TÂCHES À RÉALISER.
A – Reproduisez, s'il vous plaît, le passage de l'entretien avec Silvia Finzi qui commence par « A vrai dire, cela » et se poursuit jusqu'à « tout cela ? ».
B – Poursuivez l'entretien avec Silvia Finzi à partir de sa dernière phrase.

TEXTE FOURNI.
|---|

A vrai dire, cela dépend avec qui. Chez moi, on parle plusieurs langues. Mon fils me parle en français parce qu’il dit que, par ma faute, il n’a pas appris l’italien. Il faut dire que mon mari me parlait et parlait aux enfants en français alors qu’il aurait dû le faire en arabe. Le français était notre langue d’échanges. Personnellement, j’enfile plein de phrases en italien. Disons que je parle comme une Tunisienne puisque, dans une seule phrase, on trouve de tout. En somme, c’est une «chakchouka».
– Vous êtes une femme, une maman et une grand-mère. Comment vivez-vous tout cela ?
– Je me sens mère et grand-mère. Mais être grand-mère, pour moi, c’est indescriptible. L’amour qu’on peut avoir pour ses petits-enfants est particulier. Je suis prête à tout pour mes enfants et j’en ai deux, mais pour ma petite fille, c’est au-delà de tout.
– Quel patrimoine voudriez-vous laisser pour les générations futures ?
– D’abord qu’elles réalisent que le patrimoine est important. Il nous fait découvrir la pluralité de penser. Je veux laisser des archives sur la mémoire italienne qu’on est, d’ailleurs, en train de construire pour qu’elles soient un héritage pour les chercheurs italiens et tunisiens.
– Outre vos enfants naturels ou biologiques, ils sont combien les enfants intellectuels de Silvia Finzi ?
– J’ai toujours des rapports merveilleux avec mes ex doctorants. Avec ces derniers, j’ai un rapport particulier et différent de celui que j’ai avec mes étudiants. On se voit régulièrement. Je ne prétends pas être une référence pour eux, mais l’affect est là. Sinon je ne les ai pas comptés.
– Une passion particulière ?
– L’amour pour les autres. J’espère que cet élan que j’ai encore envers le monde et les autres ne s’étiole pas. Je veux toujours être curieuse des autres.
– La notoriété, cela exalte-t-il votre ego ?
– Je pense avoir dépassé l’âge. Il me plaît de faire un travail et d’être reconnue pour ce que j’ai fait, sans plus.
– Le mot de la fin ?
On va préparer le70e anniversaire d’«Il Corriere di Tunisi». J’espère que ce sera un événement réussi avec une présence importante des italophones. Et longue vie au Corriere di Tunisi !

|---|

DONNÉES.
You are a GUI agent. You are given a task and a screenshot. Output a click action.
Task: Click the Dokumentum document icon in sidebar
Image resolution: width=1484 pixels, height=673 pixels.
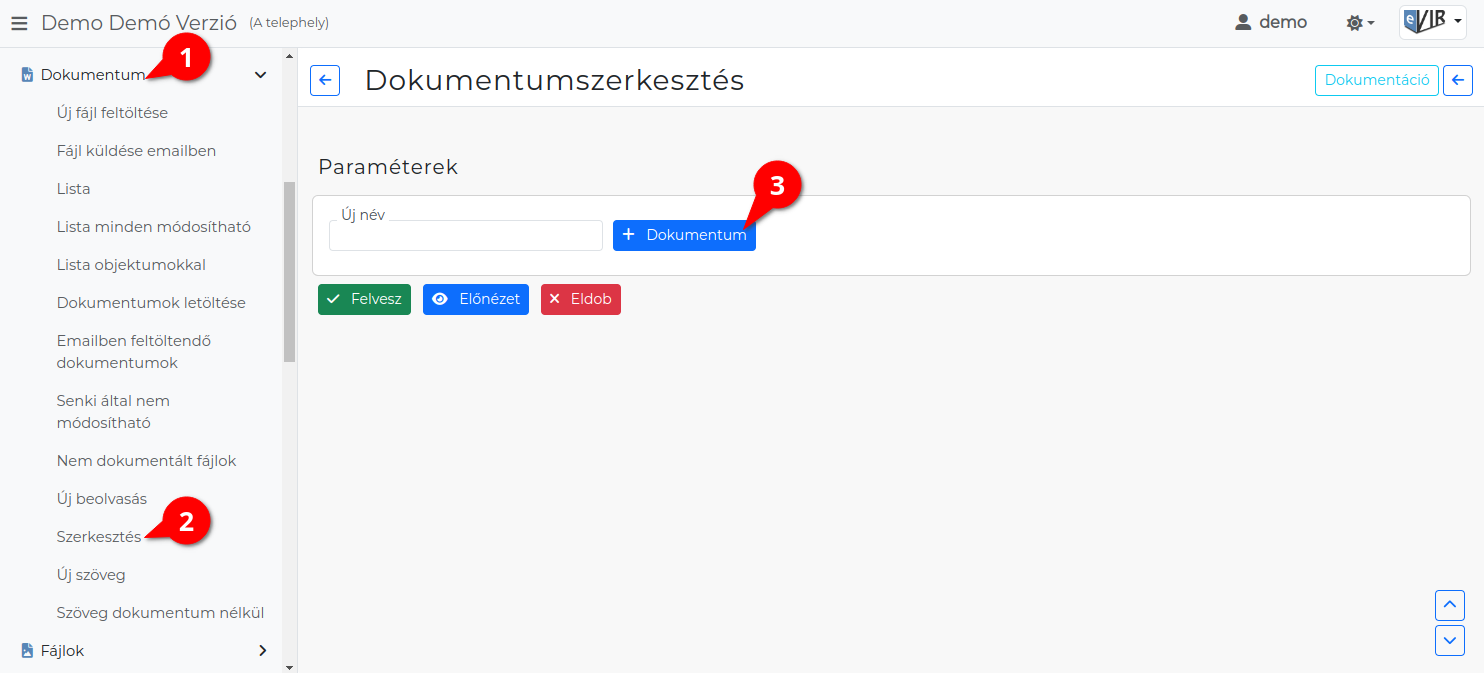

|---|

RÉPONSES PAR TÂCHE.
A –
A vrai dire, cela dépend avec qui. Chez moi, on parle plusieurs langues. Mon fils me parle en français parce qu’il dit que, par ma faute, il n’a pas appris l’italien. Il faut dire que mon mari me parlait et parlait aux enfants en français alors qu’il aurait dû le faire en arabe. Le français était notre langue d’échanges. Personnellement, j’enfile plein de phrases en italien. Disons que je parle comme une Tunisienne puisque, dans une seule phrase, on trouve de tout. En somme, c’est une «chakchouka».
– Vous êtes une femme, une maman et une grand-mère. Comment vivez-vous tout cela ?

B –
Pour mieux connaître Silvia :
Un mini-questionnaire de Proust
Le principal trait de votre caractère : Je suis paresseuse et pour combattre ma paresse, je m’engage dans plein d’activités.
La qualité que vous désirez chez un homme : l’attention.
La qualité que vous désirez chez une femme : la complicité.
La qualité que vous appréciez chez vos amis : de m’accompagner dans mes moments de joie et de douleur.
Votre principal défaut : le fait d’être intolérante à certaines choses.
Votre rêve de bonheur : la paix.
Quel serait votre plus grand malheur : que mes enfants aient un problème.
Ce que vous voudriez être : la continuité dans mes projets et ne pas baisser les bras.
La couleur que vous préférez : le bleu.
Eté ou hiver : le bleu en hiver et le vert en été.
Votre livre de chevet : Je n’ai pas de livre de chevet. J’ai des livres. Cela dépend du besoin. Ça peut être un essai. Des fois une poésie. Je n’ai pas un livre initiatique de ma personnalité. Et ça peut être d’horizons divers. Aujourd’hui, je suis plus sensible à la littérature qui vient de pays qui ne sont pas les pays traditionnels. Aujourd’hui, Je me complais à lire un lire africain, égyptien ou asiatique, plutôt qu’un roman européen parce que dans ce que je lis actuellement, je trouve un pathos, et c’est ce que je ne trouve pas dans les romans et livres occidentaux.
Propos recueillis par Mourad AYARI
Digest
Silvia Finzi est professeure en Civilisation italienne, enseignante à la Faculté des Lettres, des Arts et des Humanités de la Manouba et directrice de l’Institut culturel italien à Tunis, Dante Alighieri.